Philipson threw himself back in his chair, staring at the wall above my head. He then began feverishly turning over the papers he had drawn from his wallet.

'What's wrong?' I cried.

Philipson glared at me in a sort of suppressed fury. 'This is wrong, Mirlees,' he muttered between his teeth. 'The man you are partnering yourself with is about the clumsiest fool in Asia. When I came away from my house I thought I had all my papers with me. But I had not. One packet is missing--the one containing half the maps of my journey down country.'

'That's essential, of course?'

'Vital. It's this end of the trail I've left behind. The other I might dispense with--with extreme good luck I might find the _obo_ from memory if I had a correct start. As it is, I would not guarantee to get within a hundred miles of it.'

'H'm. Perhaps you'd better let me risk Shanghai after all, Philipson,' I said. 'I could get the maps as well as settle my own affairs.'

He remained staring at the wall. 'Plucky of you to volunteer, Mirlees,' he said at last, 'but if either of us is to go, I might every bit as well go myself. Both of us would stand an excellent chance of being murdered.'

At this moment there was a violent commotion outside our room. Philipson shot the papers back into his pocket and sprang up, covering the door with a revolver, as I could see, through the silk of his jacket. We heard scuffling footsteps and the voice of the Chinese landlady raised in strident wrath. Philipson tiptoed to the door, opened it quietly, and peered out, while I followed him, peeping over his shoulder. With the woman was a boy of about twenty-one, in Europe clothes and, apparently, a genial phase of alcohol, bowing and scraping to her like a dancing master and talking a sort of high-falutin jargon of which she couldn't possibly have understood two words.

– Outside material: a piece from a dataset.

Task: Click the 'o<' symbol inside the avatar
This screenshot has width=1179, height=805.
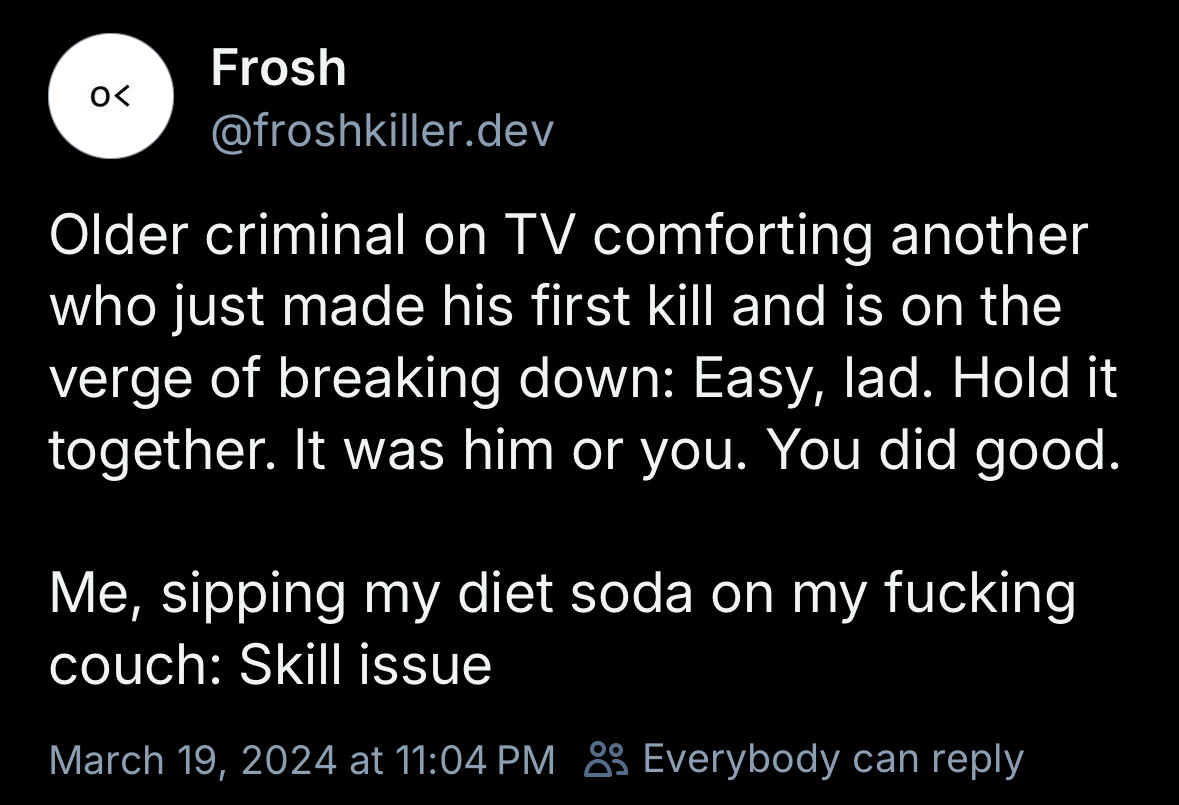Action: pyautogui.click(x=111, y=96)
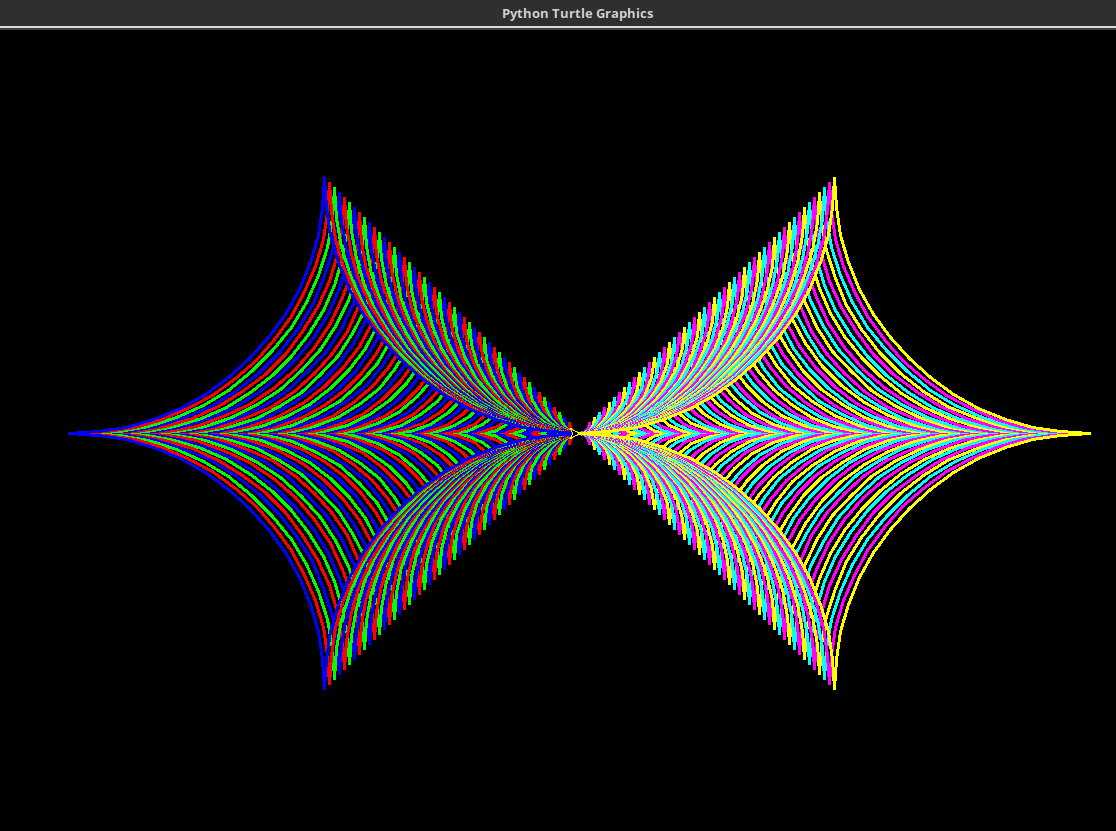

When he had satisfied himself there was nobody else, Philipson stepped out on to the broad landing, with me at his heels. The newcomer turned and faced us. He was short, well-knit, clad in smartly cut pongees that had suffered a little, it seemed, from his adventures of the evening; and as he bowed to us--with just a suspicion of a lurch--his regular, freckled features broke into a smile that disclosed two rows of very small white teeth. Whatever the fellow was, he was no hobo--that much I saw at once.

'Good evening, gentlemen,' he said. 'Would you believe it, this flinty-hearted Hebe actually denies me access to my own rooms!'

The proprietress likewise turned to us, with shrill protest. 'Dis man he no hab pay money!' she screamed. 'No more long time can stay in dis house.'

The youth threw up his hands disdainfully, as if surprised. 'How paltry!' he exclaimed. 'To break the harmony of our relations over a few wretched dollars which I do not for the moment happen to possess!'

Philipson had been taking stock of the youth very comprehensively, though he didn't appear to be aware of it.

'What's your name?' demanded my friend.

The newcomer returned Philipson's keen look with equal directness, raising his eyebrows slightly. 'Abruptly asked, if I may say so,' he remarked. 'My name is Stephen Poyning, at your service'--and with this he fetched a rather grandiose sweep of the topee he was holding in his hand.

'How much do you owe her?'

Poyning faced the landlady. 'Prithee, woman,' he said, 'state the extent of indebtedness.'

'Dis man he no hab pay fifty dollar!' she returned.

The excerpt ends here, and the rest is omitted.